Be patient. Children are likely to spill and make messes.
Choose recipes. Pick simple recipes that children can make. Each booklet has a recipe along with other food ideas. These sequences are easy for children to follow and tasty too!
Involve parents. The more hands helping out the better.

What Children Can Do:
Start by washing hands. Make sure children use warm soapy water and wash for 20-30 seconds before rinsing.
Help prepare food. Children can wash, sort, and cut foods with a butter knife.
Keep it simple. Children can do simple tasks like:

  > Mixing
  > Kneading dough
  > Measuring
  > Opening packages

Set the table.
Clean up. Even young children can bring cups and dishes to the sink, wipe the table, or bring garbage to the can.

There are so many different tasks with food activities that every child, no matter what her age or skill level, can feel successful.

Hand Washing

Hand washing is the first step in practicing good food safety. Make sure that young children are aware that they must have clean hands before touching food. To show children how to wash their hands the right way, do this fun activity.

Hand Washing Activity

What You Need:
Petroleum jelly, baby oil, or cooking oil
Soap and water
White paper towels

Have children rub a small amount of petroleum jelly or oil on their hands and then sprinkle their hands with cinnamon. Explain that cinnamon is "pretend germs" that get on hands when they play, sneeze, or use the bathroom. They need to get rid of these germs before they touch or eat food.

First, have children wash their hands with cool water. When they dry their hands on a white paper towel they should find that the cinnamon "germs" did not all go away. Now wash their hands with soap and warm water.

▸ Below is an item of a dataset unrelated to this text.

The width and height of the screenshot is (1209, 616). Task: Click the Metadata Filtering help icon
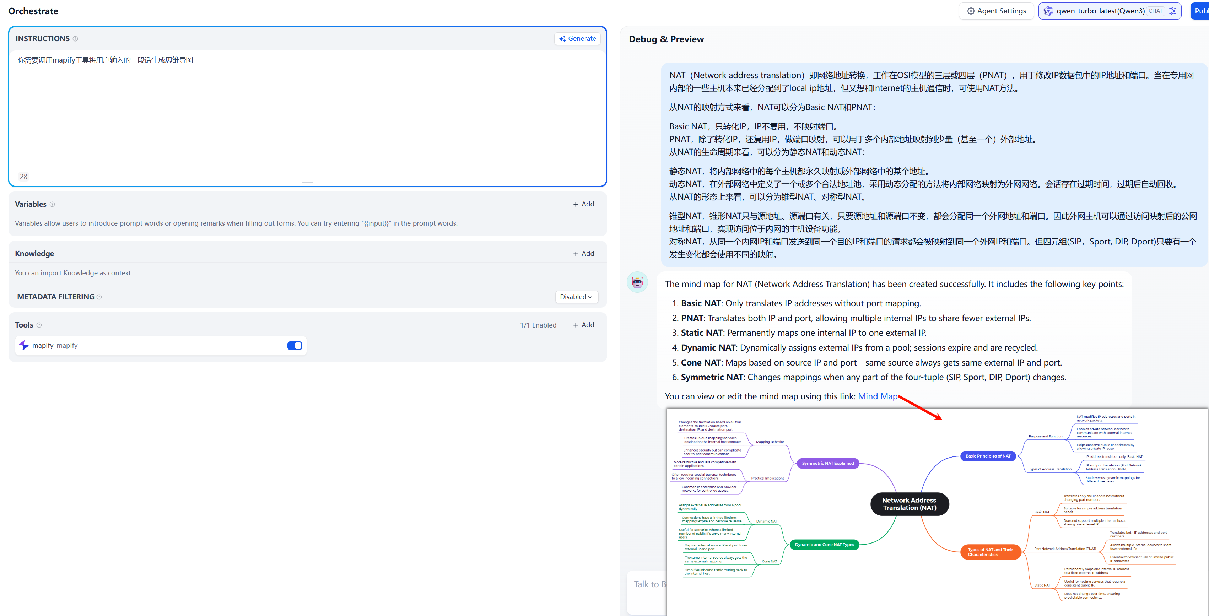coord(99,297)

Children should wash their hands for as long as it takes to sing the ABCs (20 - 30 seconds). Dry hands with a white paper towel and look for "germs". Discuss what happened. Explain that germs are so tiny that you cannot see them, but germs can be washed away just like the cinnamon. Germs can make you or your friends sick (with a cold or stomach ache) so you don't want to get germs in your mouth.

Food Safety Rules

Four basic rules you should always follow to keep food activities safe:

  1. Clean - Wash hands and surfaces often.
  2. Separate - Don't cross contaminate. For example, never use a knife or cutting board to cut raw meat then to cut fruits or vegetables.
  3. Cook - Always cook foods to proper temperatures and make sure they are cooked all the way through.
  4. Chill - Refrigerate left over foods promptly after serving. Keep cold foods cold and refrigerate hot foods after serving.